◆ **WHAT YOU HAVE TO DO**:
Each record must be written out again exactly. Skip any picture it contains.

◆ **RECORDS PROVIDED**:
------------------------
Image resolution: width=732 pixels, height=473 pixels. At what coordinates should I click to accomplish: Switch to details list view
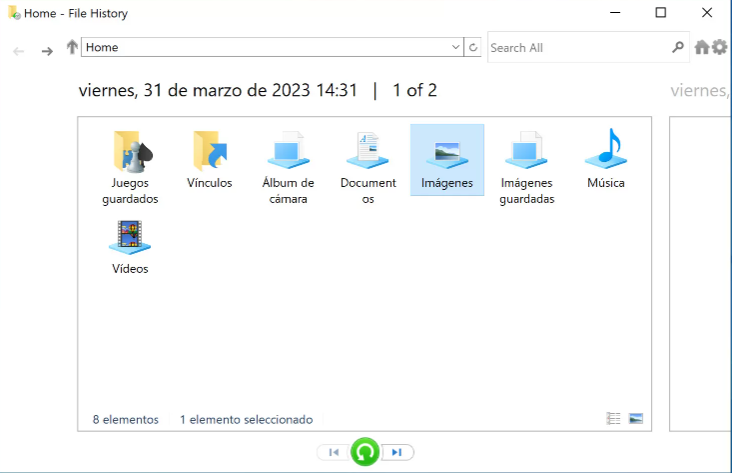614,419
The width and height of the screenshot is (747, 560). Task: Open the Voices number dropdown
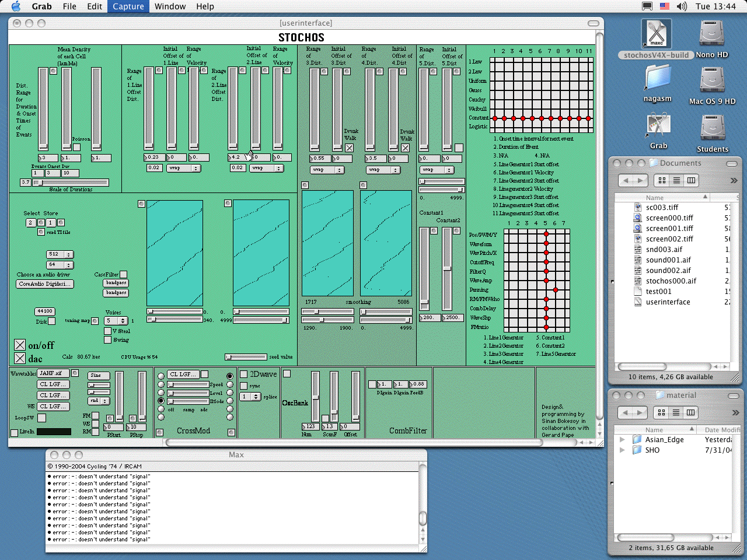(116, 321)
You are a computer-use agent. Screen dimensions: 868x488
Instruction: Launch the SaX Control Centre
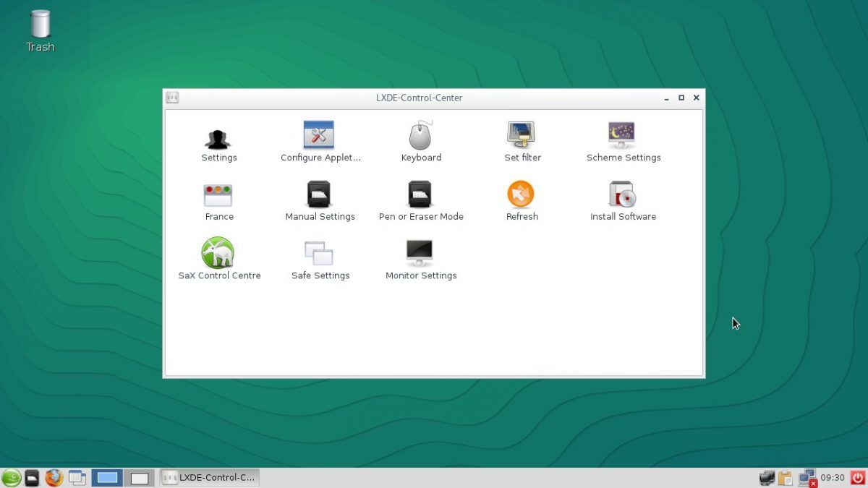(218, 253)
------------------------
◆ **RESPONSE BELOW**:
Image resolution: width=732 pixels, height=473 pixels. At what coordinates should I click to accomplish: Switch to details list view
614,419
The width and height of the screenshot is (747, 560). Task: Open the Voices number dropdown
(116, 321)
You are a computer-use agent. Screen dimensions: 868x488
Instruction: Launch the SaX Control Centre
(218, 253)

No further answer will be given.